(Stored data)
______________________________

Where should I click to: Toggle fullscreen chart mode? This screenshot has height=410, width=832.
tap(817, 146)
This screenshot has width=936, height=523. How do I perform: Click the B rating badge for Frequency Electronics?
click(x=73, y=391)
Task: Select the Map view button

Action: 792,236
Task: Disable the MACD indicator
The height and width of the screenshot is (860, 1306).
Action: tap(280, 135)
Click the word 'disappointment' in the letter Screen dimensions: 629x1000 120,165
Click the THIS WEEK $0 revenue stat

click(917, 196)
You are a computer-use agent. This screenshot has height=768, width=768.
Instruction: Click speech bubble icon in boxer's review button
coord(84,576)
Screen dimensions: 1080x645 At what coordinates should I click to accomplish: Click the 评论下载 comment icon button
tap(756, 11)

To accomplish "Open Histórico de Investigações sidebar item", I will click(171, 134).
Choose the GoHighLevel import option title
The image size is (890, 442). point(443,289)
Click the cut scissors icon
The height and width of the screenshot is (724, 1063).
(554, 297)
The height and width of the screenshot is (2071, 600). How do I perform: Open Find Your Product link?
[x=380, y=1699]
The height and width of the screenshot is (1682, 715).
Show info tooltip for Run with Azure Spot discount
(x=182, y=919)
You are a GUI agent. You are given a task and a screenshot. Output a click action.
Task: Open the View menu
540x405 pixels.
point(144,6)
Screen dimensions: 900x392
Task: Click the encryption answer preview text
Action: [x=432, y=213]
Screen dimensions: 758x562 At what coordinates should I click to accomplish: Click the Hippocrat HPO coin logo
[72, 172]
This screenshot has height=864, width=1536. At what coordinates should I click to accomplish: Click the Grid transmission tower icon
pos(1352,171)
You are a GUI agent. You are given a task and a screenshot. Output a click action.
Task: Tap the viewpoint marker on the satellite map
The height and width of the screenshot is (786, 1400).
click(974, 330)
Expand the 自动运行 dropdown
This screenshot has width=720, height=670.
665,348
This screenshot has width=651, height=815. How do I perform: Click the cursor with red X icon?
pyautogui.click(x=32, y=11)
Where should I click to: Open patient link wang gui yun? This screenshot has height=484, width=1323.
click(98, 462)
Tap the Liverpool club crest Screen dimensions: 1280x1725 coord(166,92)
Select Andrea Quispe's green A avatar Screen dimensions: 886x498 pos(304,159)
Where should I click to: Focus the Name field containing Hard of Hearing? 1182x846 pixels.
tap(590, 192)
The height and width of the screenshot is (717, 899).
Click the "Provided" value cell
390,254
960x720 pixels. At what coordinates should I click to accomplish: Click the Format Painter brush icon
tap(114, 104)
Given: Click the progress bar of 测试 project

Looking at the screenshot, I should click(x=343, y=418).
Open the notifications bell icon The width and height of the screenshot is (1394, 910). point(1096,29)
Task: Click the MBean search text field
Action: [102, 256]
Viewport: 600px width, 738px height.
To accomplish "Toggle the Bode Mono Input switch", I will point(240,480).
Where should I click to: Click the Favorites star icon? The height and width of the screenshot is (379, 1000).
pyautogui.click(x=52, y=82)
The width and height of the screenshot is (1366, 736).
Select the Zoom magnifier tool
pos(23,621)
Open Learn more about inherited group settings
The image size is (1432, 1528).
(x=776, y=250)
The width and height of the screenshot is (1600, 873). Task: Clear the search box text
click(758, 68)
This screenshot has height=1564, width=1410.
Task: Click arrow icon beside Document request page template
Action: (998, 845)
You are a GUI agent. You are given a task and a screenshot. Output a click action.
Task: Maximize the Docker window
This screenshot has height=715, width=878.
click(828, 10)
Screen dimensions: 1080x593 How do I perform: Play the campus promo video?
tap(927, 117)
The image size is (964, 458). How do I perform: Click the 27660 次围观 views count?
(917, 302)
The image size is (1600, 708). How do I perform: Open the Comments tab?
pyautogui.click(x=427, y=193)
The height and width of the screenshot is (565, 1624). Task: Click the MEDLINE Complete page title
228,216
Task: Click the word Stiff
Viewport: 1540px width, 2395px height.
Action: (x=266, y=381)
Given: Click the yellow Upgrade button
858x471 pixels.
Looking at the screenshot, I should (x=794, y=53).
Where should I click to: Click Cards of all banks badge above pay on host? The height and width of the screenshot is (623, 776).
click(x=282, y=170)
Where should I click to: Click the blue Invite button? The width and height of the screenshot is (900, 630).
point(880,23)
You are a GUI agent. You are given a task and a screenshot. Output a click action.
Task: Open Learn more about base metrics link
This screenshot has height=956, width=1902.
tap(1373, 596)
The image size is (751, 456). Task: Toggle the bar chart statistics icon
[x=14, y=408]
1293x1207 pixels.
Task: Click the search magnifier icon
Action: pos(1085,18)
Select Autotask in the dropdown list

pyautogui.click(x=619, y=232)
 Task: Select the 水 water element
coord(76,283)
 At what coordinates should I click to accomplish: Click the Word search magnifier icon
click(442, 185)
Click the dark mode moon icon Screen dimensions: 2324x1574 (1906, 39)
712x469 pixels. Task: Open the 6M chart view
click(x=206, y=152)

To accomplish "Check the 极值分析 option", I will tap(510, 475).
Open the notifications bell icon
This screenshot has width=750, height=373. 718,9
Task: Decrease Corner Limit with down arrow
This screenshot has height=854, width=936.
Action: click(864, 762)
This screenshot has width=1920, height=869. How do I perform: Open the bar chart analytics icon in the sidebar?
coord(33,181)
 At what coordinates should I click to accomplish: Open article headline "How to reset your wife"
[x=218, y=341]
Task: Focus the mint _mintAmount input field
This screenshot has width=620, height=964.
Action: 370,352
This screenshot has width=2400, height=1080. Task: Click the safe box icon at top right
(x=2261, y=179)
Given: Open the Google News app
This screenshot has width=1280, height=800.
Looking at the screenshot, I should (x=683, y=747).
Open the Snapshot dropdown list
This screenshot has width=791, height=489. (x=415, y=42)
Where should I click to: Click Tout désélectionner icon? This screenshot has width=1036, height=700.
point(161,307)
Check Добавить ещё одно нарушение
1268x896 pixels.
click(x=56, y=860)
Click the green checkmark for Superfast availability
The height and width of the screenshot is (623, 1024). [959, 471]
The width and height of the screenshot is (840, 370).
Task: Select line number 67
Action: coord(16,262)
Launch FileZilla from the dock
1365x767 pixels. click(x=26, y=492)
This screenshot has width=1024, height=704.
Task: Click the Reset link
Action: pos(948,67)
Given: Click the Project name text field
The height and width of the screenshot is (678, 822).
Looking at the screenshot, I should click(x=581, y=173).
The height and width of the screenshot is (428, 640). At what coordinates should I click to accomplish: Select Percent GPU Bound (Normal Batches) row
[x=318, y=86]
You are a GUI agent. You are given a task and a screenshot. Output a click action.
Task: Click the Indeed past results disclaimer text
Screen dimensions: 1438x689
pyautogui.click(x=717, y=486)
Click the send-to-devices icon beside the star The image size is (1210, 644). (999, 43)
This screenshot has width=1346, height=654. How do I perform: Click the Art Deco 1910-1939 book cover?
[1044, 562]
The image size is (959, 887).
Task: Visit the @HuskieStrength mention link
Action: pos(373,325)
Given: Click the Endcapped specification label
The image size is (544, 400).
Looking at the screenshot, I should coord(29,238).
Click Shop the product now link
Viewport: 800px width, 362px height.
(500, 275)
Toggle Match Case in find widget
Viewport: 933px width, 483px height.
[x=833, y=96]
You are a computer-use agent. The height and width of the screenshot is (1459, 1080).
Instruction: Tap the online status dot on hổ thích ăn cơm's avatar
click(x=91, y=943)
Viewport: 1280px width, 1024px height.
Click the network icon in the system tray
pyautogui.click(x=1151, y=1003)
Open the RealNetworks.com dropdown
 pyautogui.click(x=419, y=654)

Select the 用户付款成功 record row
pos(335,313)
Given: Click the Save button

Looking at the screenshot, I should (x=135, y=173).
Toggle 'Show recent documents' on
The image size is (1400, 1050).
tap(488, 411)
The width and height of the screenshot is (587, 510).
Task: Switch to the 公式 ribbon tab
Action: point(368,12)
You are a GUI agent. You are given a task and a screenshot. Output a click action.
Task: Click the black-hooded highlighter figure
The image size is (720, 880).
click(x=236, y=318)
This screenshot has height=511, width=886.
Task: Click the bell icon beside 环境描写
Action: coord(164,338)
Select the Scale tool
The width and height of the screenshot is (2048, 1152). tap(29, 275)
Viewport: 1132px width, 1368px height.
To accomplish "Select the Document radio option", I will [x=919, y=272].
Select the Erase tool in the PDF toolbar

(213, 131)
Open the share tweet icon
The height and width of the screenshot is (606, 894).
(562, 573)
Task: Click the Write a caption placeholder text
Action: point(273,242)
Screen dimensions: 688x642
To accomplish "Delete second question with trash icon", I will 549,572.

______________________________

*Assignment*. Filter the entries and copy out every line with the word "computer".

*Exercise solution*.
You are a computer-use agent. This screenshot has height=768, width=768.
You are a computer-use agent. The height and width of the screenshot is (1459, 1080).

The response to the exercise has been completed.